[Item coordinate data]

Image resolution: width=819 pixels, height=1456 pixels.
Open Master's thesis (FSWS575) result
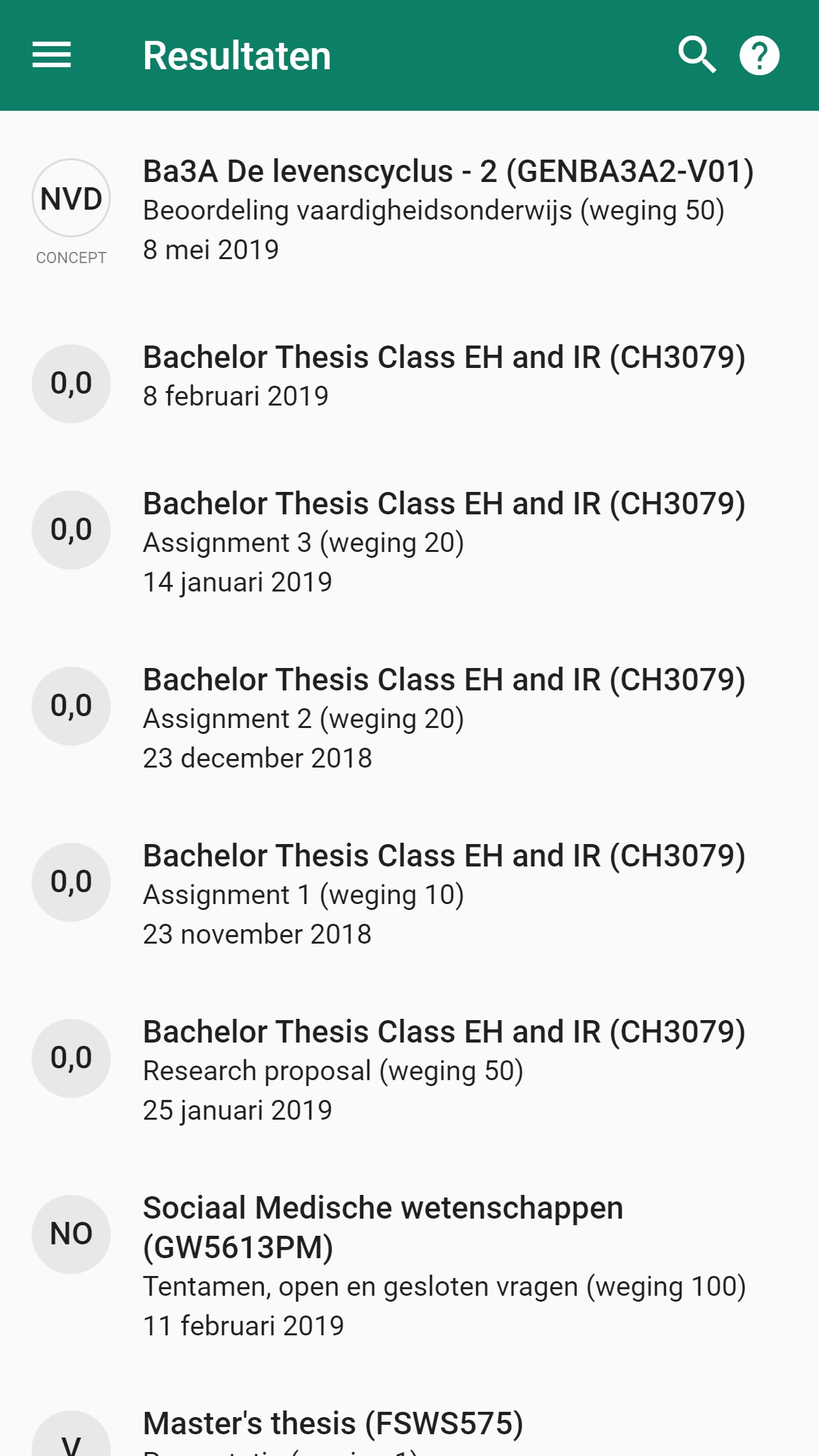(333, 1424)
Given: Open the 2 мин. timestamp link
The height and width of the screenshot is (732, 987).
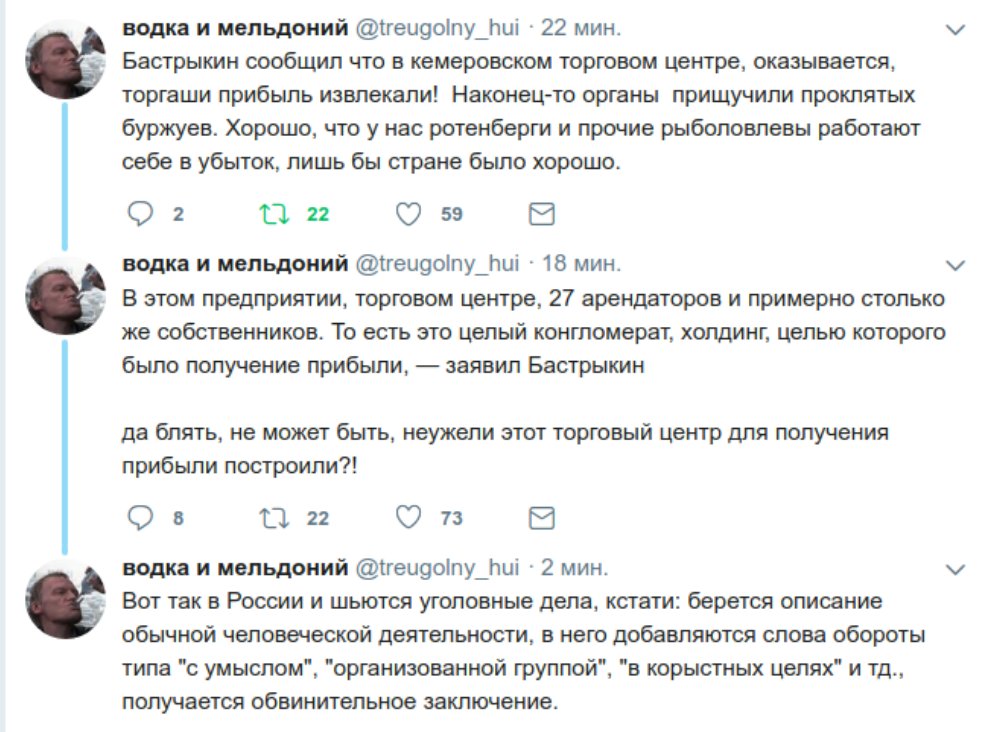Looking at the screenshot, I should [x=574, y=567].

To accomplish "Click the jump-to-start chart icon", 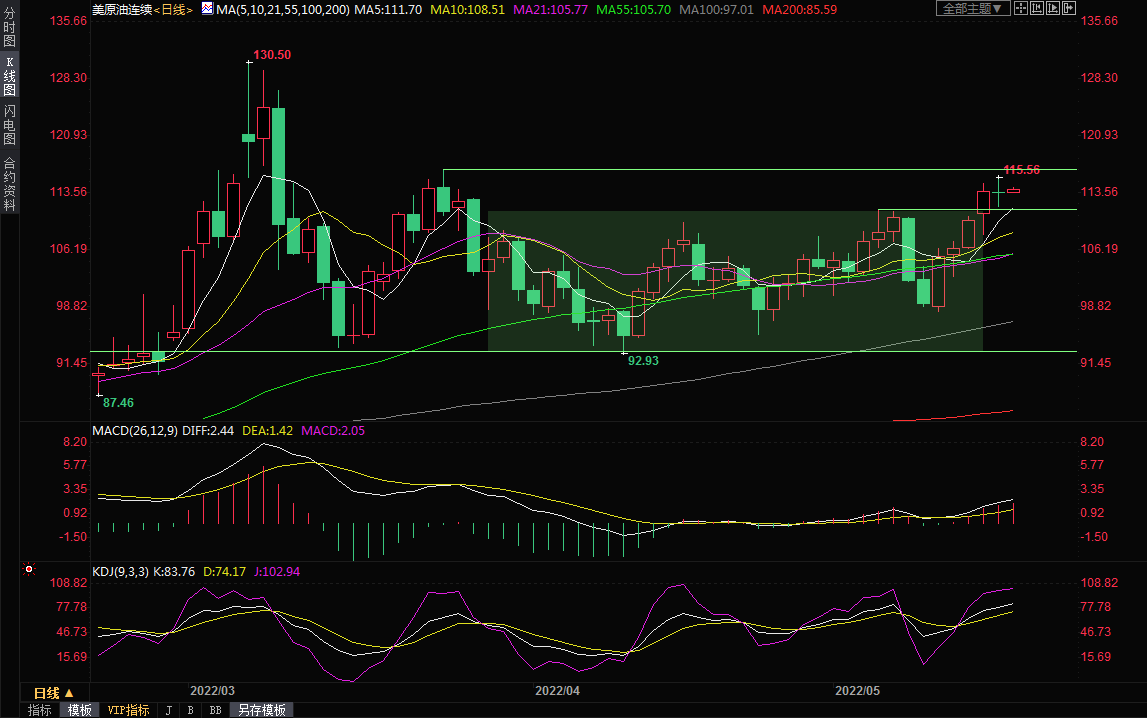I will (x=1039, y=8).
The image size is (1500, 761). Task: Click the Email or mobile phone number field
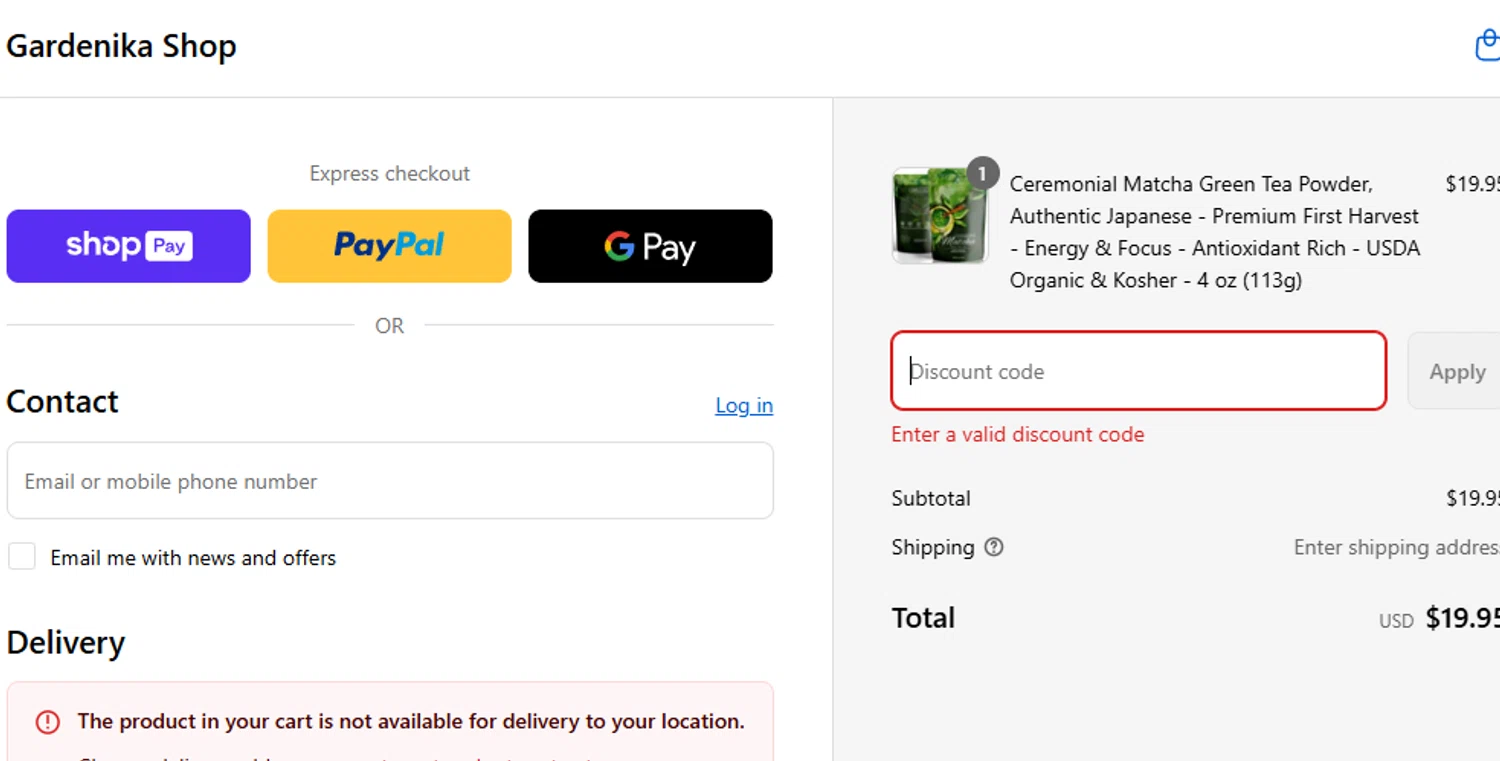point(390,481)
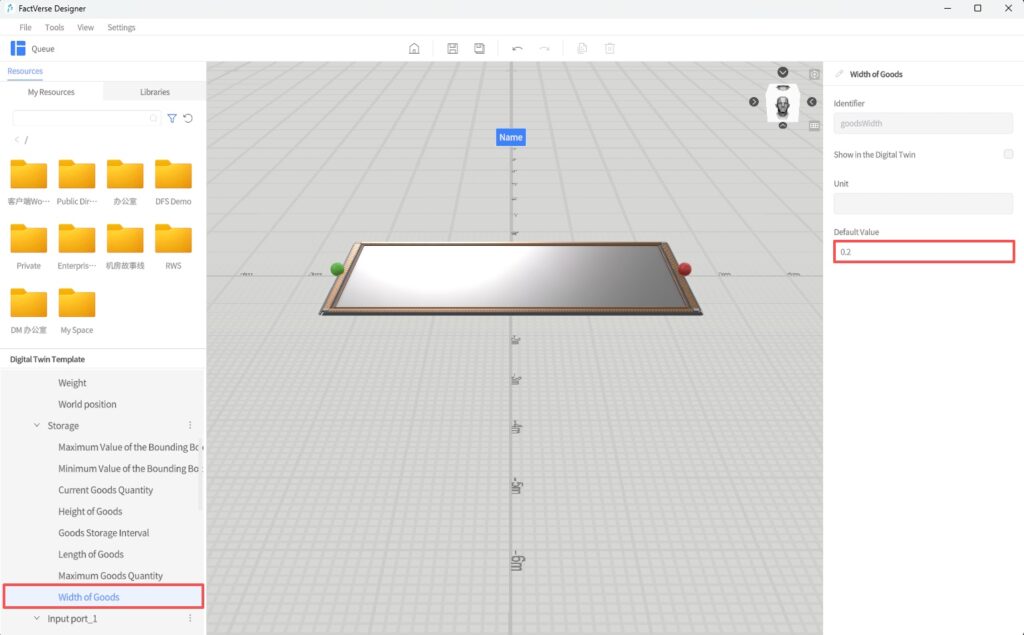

Exercise instructions —
Rewrite the records, starting with the line that contains "The image size" and going on through the end of the records, requests included, with every coordinate in the answers multiplied by 2.1 and rounded to a whole number, halves rounding up. Leave the pictures out.

Written answer —
The image size is (1500, 761). Task: Click the Email or mobile phone number field
point(819,1010)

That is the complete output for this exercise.